Below are the records; return every line from the one that contains "Collapse the left sidebar menu" to the last, exactly, skipping the pictures.

Saved data entries
☆ ☆ ☆

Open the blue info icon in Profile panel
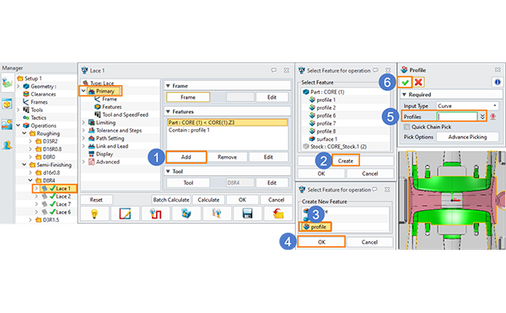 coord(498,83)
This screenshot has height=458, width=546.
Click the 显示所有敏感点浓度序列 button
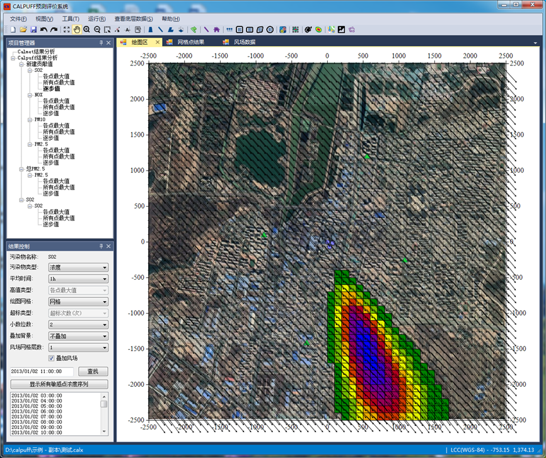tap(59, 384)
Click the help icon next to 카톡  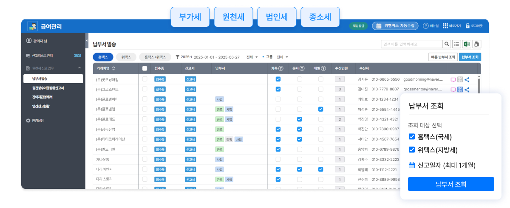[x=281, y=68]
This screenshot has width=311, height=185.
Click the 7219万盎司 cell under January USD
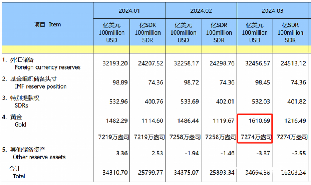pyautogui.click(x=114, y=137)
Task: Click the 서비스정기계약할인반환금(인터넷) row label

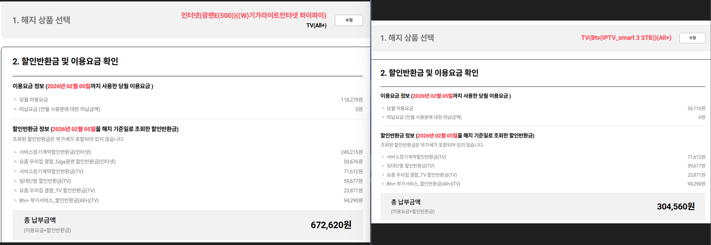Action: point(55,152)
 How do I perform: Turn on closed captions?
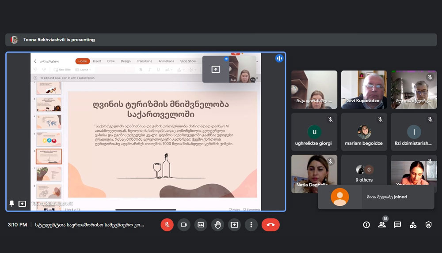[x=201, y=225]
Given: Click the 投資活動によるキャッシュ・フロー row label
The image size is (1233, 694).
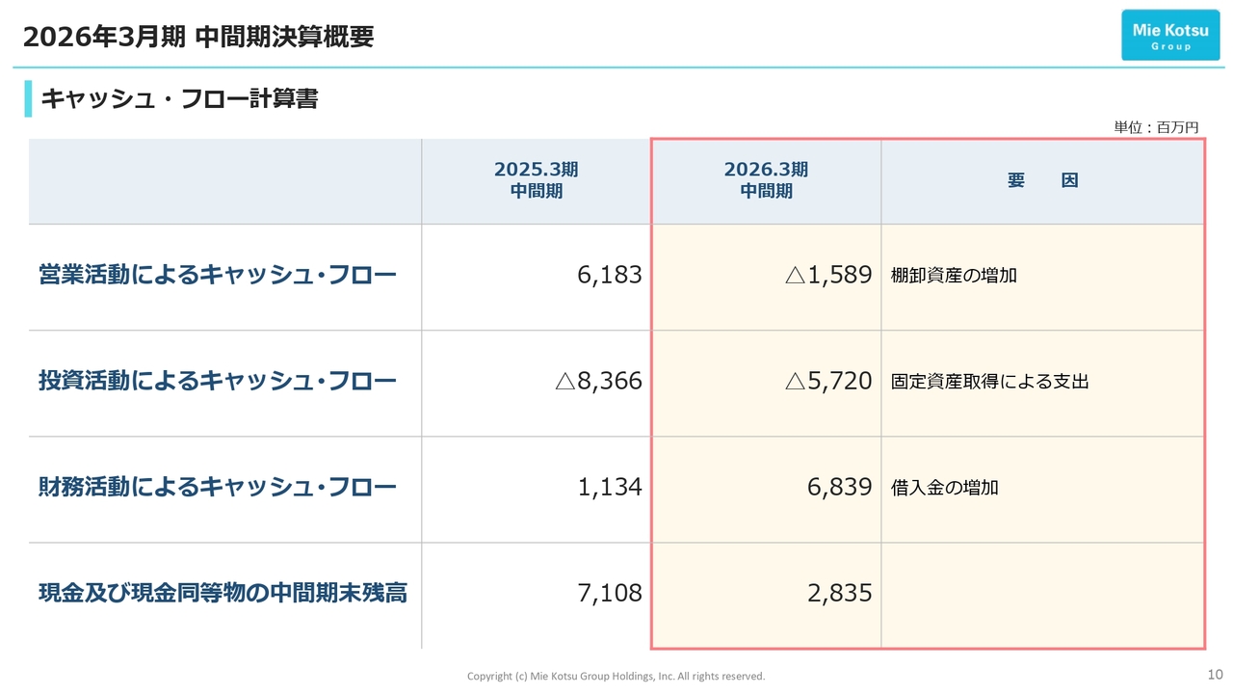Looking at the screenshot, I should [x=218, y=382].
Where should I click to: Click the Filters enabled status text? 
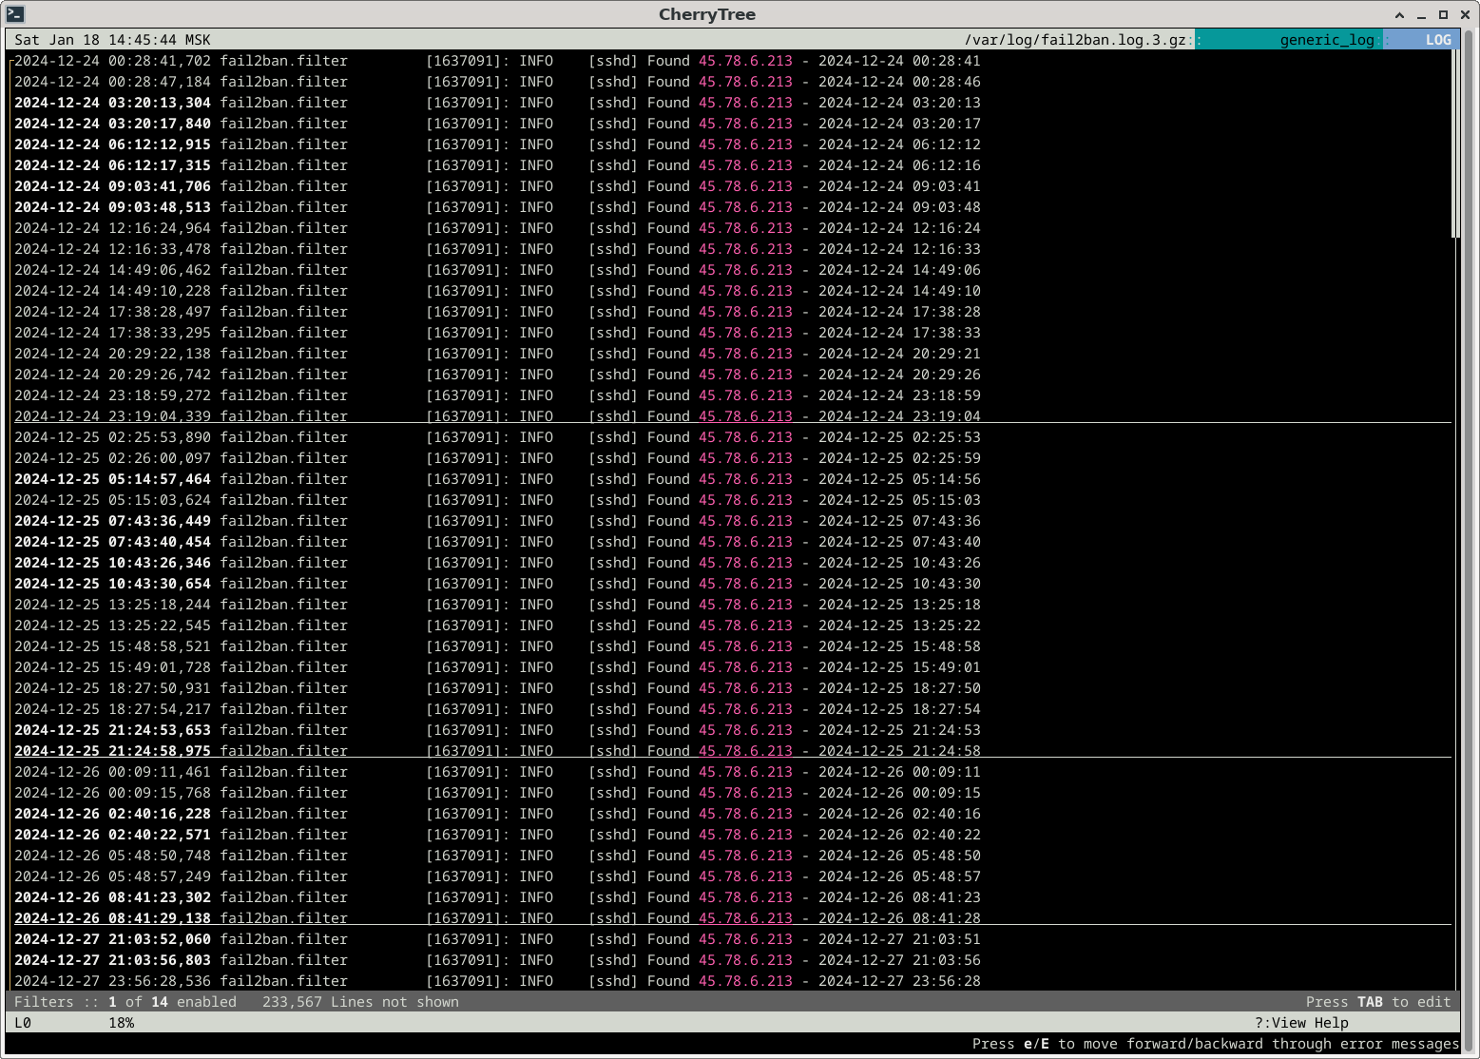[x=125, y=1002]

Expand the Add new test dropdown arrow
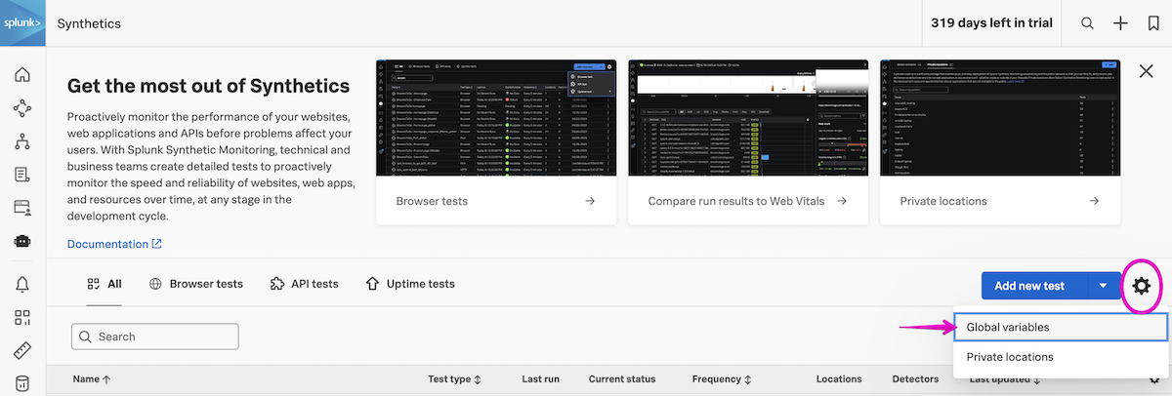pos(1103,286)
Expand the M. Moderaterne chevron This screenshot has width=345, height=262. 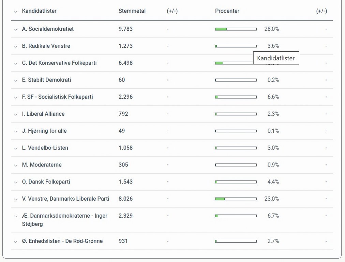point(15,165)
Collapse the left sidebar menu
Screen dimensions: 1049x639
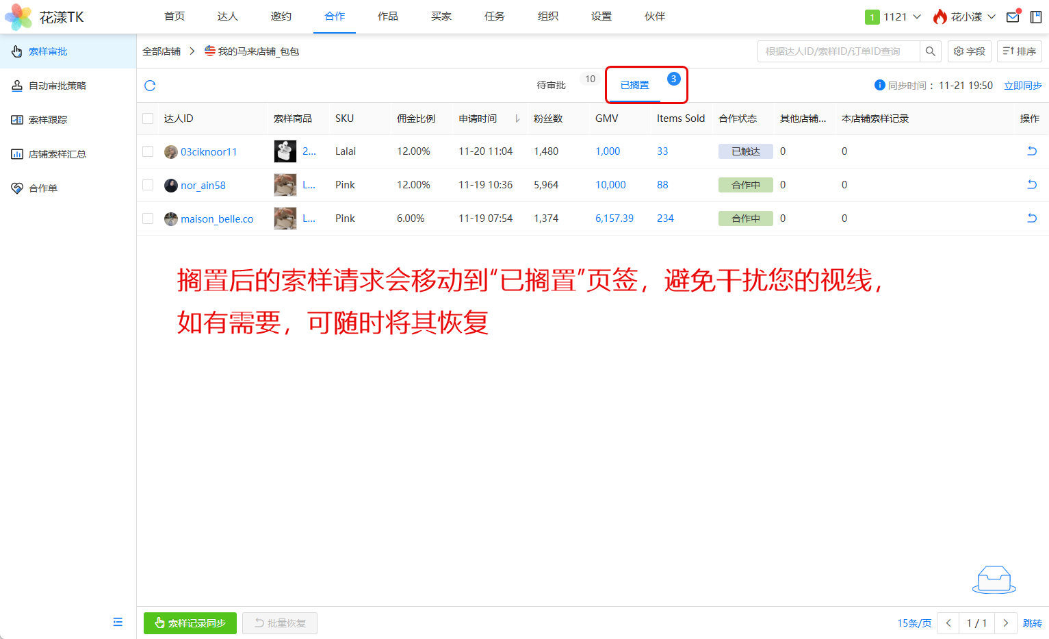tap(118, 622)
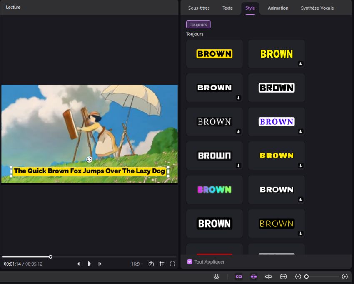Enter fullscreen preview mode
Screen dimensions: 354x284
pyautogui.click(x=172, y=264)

☆ ☆ ☆

SOLUTION TO THE EXERCISE ▸
Collapse the left sidebar menu
Screen dimensions: 1049x639
tap(118, 622)
Enter fullscreen preview mode
Screen dimensions: 354x284
pyautogui.click(x=172, y=264)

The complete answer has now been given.